La salute mentale è politica?
«Riuscirà il principio di libertà a scalzare quello di autorità?»
A chiederselo nel 1964 fu Franco Basaglia, al preludio della comunità terapeutica che negli intenti più nobili avrebbe dovuto distruggere l’ospedale psichiatrico, o almeno la sua istituzione totale, per dirla con le parole di Erving Goffman, e non invece riformare, o anche riadattare il malato di mente a quella stessa realtà che gli procurava sofferenza.
Di fatto – come racconta lo psichiatra Piero Cipriano nel suo ultimo libro “La salute mentale è politica”, edito da Fuoriscena – non ha nulla a che vedere con la cura o con la restituzione di un’umanità per troppo tempo oppressa. L’ospedale così inteso che voleva imbellire il manicomio, ancora alienante, diventa invece la roccaforte del controllo in cui la natura del folle è schernita e violata. Cipriano, minotauro gentile (come egli stesso si definisce), lo scrive senza mezzi termini:
“(…) gli oltre trecento SPDC (Servizio Psichiatrico di Diagnosi e Cura, ndr.) attuali, nel novanta percento dei casi, non sono che piccoli manicomi: come altro potremmo definire l’unico reparto in un ospedale generale in cui le porte sono sempre chiuse (contenzione amnbientale), dove i farmaci vengono dati a scopo contenitivo più che terapeutico (contenzione chimica) e le persone più indomite sono «gestite» attraverso il legamento a letto (contenzione meccanica)?”
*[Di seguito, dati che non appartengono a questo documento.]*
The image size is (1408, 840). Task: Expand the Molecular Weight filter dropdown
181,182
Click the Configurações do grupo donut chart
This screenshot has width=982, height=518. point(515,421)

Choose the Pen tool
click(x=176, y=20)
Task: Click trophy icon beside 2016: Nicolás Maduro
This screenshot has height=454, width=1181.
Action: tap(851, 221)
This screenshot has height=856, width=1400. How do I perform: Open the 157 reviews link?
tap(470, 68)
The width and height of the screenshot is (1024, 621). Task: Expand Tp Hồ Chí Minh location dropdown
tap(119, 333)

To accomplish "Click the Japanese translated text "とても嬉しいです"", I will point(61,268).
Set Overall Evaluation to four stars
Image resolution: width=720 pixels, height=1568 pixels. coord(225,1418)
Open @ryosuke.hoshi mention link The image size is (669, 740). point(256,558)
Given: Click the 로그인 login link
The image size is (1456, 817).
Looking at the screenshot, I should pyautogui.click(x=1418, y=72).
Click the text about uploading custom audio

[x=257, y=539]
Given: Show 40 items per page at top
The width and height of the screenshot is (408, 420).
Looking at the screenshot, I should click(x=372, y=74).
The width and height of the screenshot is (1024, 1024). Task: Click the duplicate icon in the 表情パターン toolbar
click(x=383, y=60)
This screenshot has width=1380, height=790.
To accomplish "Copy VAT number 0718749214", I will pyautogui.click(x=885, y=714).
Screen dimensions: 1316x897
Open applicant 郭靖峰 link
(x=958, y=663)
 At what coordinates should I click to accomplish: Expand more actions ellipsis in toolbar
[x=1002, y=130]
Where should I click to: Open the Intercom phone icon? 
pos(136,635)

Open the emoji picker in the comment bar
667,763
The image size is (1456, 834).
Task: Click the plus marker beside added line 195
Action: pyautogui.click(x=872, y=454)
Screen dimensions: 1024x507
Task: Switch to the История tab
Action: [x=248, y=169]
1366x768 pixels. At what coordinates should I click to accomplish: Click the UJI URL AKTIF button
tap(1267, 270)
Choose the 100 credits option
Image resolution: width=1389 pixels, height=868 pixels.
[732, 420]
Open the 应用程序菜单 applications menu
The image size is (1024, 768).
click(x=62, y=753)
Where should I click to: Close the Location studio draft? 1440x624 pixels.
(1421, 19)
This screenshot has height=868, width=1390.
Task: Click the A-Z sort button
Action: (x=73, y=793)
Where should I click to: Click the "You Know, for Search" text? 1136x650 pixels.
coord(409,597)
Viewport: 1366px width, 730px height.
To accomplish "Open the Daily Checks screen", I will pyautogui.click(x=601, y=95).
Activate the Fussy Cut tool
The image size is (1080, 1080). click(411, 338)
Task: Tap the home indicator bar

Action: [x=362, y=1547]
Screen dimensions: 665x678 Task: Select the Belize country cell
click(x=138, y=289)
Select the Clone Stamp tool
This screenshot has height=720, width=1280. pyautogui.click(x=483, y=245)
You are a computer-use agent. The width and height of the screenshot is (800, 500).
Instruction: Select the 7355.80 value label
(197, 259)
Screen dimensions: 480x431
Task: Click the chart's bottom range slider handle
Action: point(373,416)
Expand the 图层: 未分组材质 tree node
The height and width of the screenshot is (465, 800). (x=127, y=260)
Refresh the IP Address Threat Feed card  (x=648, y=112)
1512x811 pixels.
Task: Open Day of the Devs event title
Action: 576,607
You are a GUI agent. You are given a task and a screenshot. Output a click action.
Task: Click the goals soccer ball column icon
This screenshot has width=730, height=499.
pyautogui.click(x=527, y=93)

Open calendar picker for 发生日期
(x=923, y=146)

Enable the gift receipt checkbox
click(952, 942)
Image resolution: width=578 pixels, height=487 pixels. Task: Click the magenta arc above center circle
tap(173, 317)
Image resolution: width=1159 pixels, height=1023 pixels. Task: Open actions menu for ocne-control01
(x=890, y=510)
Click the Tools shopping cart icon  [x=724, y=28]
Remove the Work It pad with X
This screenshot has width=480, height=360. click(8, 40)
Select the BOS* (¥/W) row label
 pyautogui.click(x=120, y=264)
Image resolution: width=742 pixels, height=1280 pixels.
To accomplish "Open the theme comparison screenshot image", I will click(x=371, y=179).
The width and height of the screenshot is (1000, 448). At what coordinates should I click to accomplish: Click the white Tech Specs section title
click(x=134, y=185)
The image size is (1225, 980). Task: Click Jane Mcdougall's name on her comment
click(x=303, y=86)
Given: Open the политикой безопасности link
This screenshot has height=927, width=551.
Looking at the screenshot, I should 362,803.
Il taglio critico dell’autore è noto, ampiamente indagato nei suoi libri precedenti (ricordiamo la cosiddetta trilogia della riluttanza: La fabbrica della cura mentale, Il manicomio chimico, La società dei devianti; tutti pubblicati da Elèuthera).
In questo suo ultimo lavoro, con una lucidità che mai si presta ad essere complice del sistema, si spinge oltre la storia del passato solitamente narrata per arrivare ad una nella quale viviamo e in cui, a partire da pensieri agiti ed etici, ci è possibile cambiare lo stato delle cose. Nell’auspicio che nel prossimo futuro si possa voler creare un luogo in cui la custodia dell’altro non abbia come fine quello della sorveglianza sociale, bensì quello del prendersi cura. Non un’utopia, ma una realtà fatta di evoluzione, cultura, democrazia, dove la paura non sarà assorbita ma evasa, dove le porte potranno restare aperte.

Piero Cipriano, La salute mentale è politica, ed. Fuoriscena 2025, pp.192, Euro 17.